How to Operate a Virtual Physical Therapy Practice
That wasn’t the case for Melissa Brown, MPT, DPT, ITPT. She founded her physical therapy practice in December of 2019. Although she didn’t know then what the coming months would look like, she’s unphased by the renewed focus on telehealth. But she does understand why some of her colleagues might be.
“Before the pandemic, I would explain how I would do virtual visits to a lot of my colleagues. It just wouldn’t compute for them because there are some clients where you do really need to be hands-on,” she says. “But now that so many people have been forced into this way of doing physical therapy, they see it works really well. You can get good results without ever being in the same town as your clients.”
Brown admits there are some situations that necessitate in-person evaluation or treatment. In those circumstances, Brown sometimes suggests that her client see a physician if they can. But a lot of the time, she says, there are creative ways physical therapists can offer clients care via telehealth.
“I might pull in a client’s spouse or family member and ask them to do a strength test for me, or help them walk across the room so I can watch,” Brown explains. “I’ll sometimes have a client do a certain movement repeatedly on camera for me, so I can see how their muscles fatigue, or how one side compares to another.”
Increased Emphasis on Communication
Brown believes communication is more important than ever when it comes to virtual care. “So much of what we learn about a client’s injury or impairment comes from really good history taking,” she says. “That’s where I think virtual visits shine. You get to spend a lot of time with your clients and really listen to them, which often leads you right toward a diagnosis before you even start doing other tests.”

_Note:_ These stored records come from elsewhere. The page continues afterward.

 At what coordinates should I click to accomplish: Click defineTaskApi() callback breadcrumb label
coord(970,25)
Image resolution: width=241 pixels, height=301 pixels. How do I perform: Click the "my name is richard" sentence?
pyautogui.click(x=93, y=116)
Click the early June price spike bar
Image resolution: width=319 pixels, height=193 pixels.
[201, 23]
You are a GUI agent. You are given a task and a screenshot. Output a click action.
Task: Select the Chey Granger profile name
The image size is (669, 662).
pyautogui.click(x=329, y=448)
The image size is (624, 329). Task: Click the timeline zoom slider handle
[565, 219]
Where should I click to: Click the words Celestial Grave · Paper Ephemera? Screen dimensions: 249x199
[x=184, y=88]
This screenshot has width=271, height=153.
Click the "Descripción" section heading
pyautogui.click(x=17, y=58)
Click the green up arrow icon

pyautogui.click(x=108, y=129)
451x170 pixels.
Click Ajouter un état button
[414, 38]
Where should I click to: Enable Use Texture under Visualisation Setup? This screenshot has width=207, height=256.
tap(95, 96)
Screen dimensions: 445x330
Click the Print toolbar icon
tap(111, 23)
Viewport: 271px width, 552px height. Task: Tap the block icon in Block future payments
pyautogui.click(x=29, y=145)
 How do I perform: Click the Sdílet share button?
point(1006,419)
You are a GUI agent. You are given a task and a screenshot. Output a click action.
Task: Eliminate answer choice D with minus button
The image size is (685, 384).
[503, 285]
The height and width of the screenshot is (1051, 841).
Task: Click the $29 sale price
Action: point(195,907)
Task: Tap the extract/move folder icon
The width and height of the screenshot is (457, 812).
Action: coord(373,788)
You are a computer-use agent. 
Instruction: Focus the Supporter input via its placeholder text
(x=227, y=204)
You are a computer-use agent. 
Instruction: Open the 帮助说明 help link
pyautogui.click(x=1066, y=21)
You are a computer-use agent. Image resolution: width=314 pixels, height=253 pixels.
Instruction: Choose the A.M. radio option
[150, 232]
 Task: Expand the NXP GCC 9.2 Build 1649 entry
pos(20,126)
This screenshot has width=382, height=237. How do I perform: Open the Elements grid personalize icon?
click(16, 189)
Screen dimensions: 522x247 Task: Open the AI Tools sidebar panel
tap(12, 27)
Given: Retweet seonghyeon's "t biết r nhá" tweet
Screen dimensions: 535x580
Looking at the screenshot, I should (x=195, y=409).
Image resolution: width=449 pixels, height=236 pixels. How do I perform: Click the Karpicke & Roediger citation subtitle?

As important as conversations between a client and practitioners are, there are still limitations to what a practitioner can learn just by asking. Some clients may struggle to put into words exactly what they’re feeling, or what their home set-up looks like. Telehealth helps alleviate some of those concerns.
“When you’re in a clinic, you can ask your clients ‘Is there a spot in your home where you could do this exercise?’” Brown says. “But when you’re doing a telehealth visit, you can ask them to literally walk you around their home. You can say ‘Can you show me the spot you do your exercises?’ Then you can see what they have to work with. It gives us as practitioners a better understanding of what we can ask our clients to do, and what they’re able to do.”
Although some treatments do require a hand-on approach, telehealth has opened up some new options that didn’t exist before.
“I actually had one client who has access to a pool, so we were able to come up with some water exercises for her to do,” Brown explains. “We had her husband hold her device on the edge of the pool, so I could watch her in the water and say ‘Move your arms this way’ or ‘Go to the shallow end for this one.’ That was so neat because that’s something we wouldn’t have been able to do in a clinic.”
Greater Access to Care for More People
The longer telehealth is the main method of providing care, the more the industry will uncover all of the benefits yet to be discovered. For people in rural communities, people with mobility constraints, and even people with vertigo, online care may be the only way they can access treatment at all.
“I’ve worked with quite a few clients who have vertigo or vestibular issues,” Brown says. “It’s such an ordeal for them to drive themselves to physical therapy when the world is spinning around them. Or some of the tests in a clinic might make you feel nauseous or more dizzy.” For those clients, the option to not have to leave their home and still get treatment is a gamechanger.
Contending with the Future of Care
Physical therapy is one of the fields that might struggle to be permanently remote. As Brown and others have said, some situations do require hands-on treatment. That’s going to be the reality all industries will have to contend with—balancing what can be done virtually, and what needs to be addressed in person.
At the same time, it’s clear that telehealth works—and in some cases, actually works better—for a lot of people. So as the industry tries to figure out a way forward, the argument isn’t that everyone should make a 100% permanent shift to virtual care. Instead, this more flexible model of care should be widely used to improve quality and access to care in a way that makes sense for how people live today.